Hurling remains one of Ireland’s two major national sports, but it seems it is travelling well in the States. While it can’t compete with basketball or football, where people embrace the sports on venues like NetBet football, hurling has found a dedicated audience in America. The Hurling Classic highlights the growing appeal. 

Now in its fourth year, the Players Champions Cup (Hurling Classic) moved to New York City after three years as the Fenway Hurling Classic in Boston. During this month, 30,000 spectators flocked to Citi Field to watch the cup and America is clearly becoming interested in the sport of hurling. 

Certainly, hurling appeals to sports fans on a core level.

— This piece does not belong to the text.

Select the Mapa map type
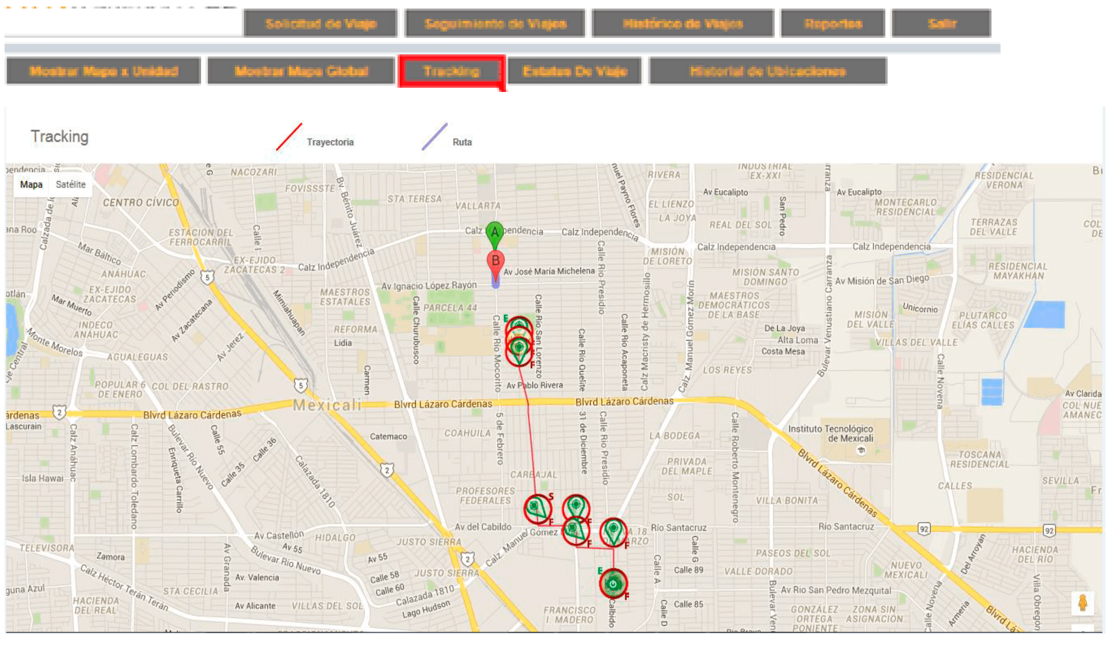 (31, 184)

Many view the sport as an art and a callback to the Irish warriors of eras past. 

As in other years, the Hurling Classic was played between the top four counties from the All-Ireland Senior Hurling tournament. Hosted by Fenway Sports Management (FSM), the company that owns Liverpool FC and the Boston Redsox, the tournament reached a new audience in New York. 

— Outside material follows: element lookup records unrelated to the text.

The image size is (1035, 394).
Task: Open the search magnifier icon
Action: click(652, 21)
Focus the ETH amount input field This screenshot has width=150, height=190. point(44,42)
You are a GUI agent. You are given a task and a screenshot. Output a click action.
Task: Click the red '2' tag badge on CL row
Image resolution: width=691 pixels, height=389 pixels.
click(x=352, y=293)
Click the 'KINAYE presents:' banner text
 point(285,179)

“We’re aiming to replicate that success in New York and hope to introduce hurling to new audiences and generate more interest in the sport,” FSM spokesman Mark Lev told the BBC

Kilkenny reigned supreme during the 2019 Players Champions Cup, defeating defending champions Limerick 64-40 in the final. 

More than just promoting Irish hurling, the Classic is boosting the hurling community in the United States. American hurlers say the level of competition is reaching a level that is comparable to that in Ireland. With five senior teams competing in New York City, hurler Tommy Kavanagh told the BBC the competition is of a good standard. 

He puts the capabilities of this generation of American hurlers down to the roots of the players. “The majority of the American-born players’ parents were born in Ireland, and their skill set would be at 17 or 18 as good as any 17 or 18-year-old in Ireland,” says Kavanagh, who is originally from Borrisoleigh, near Thurles, County Tipperary.

As anyone who has been to New York during St. Patrick’s Day will attest, the city is steeped in Irish heritage. With that in mind, hurling is not a new sport in New York, even if the Players Champions Cup is enjoying its maiden competition in the city. 

Indeed, hurling has been reported in New York City from as far back as 1772, influenced by Irish soldiers stationed with the British Army. Of course, an influx of Irish people flowed into America as the country became an immigration center, allowing hurling to become more established. 

America’s first club, the New York Irish Hurling and Football Club was founded in 1857. From there, clubs were started in cities across the country. 

While hurling seemed to be growing into a major sport during the 1920s, it admittedly went through phases of lower interest. It seems hurling is once again capturing the attention of sports fans in the United States. It remains a niche sport, but it is one that is becoming increasingly popular.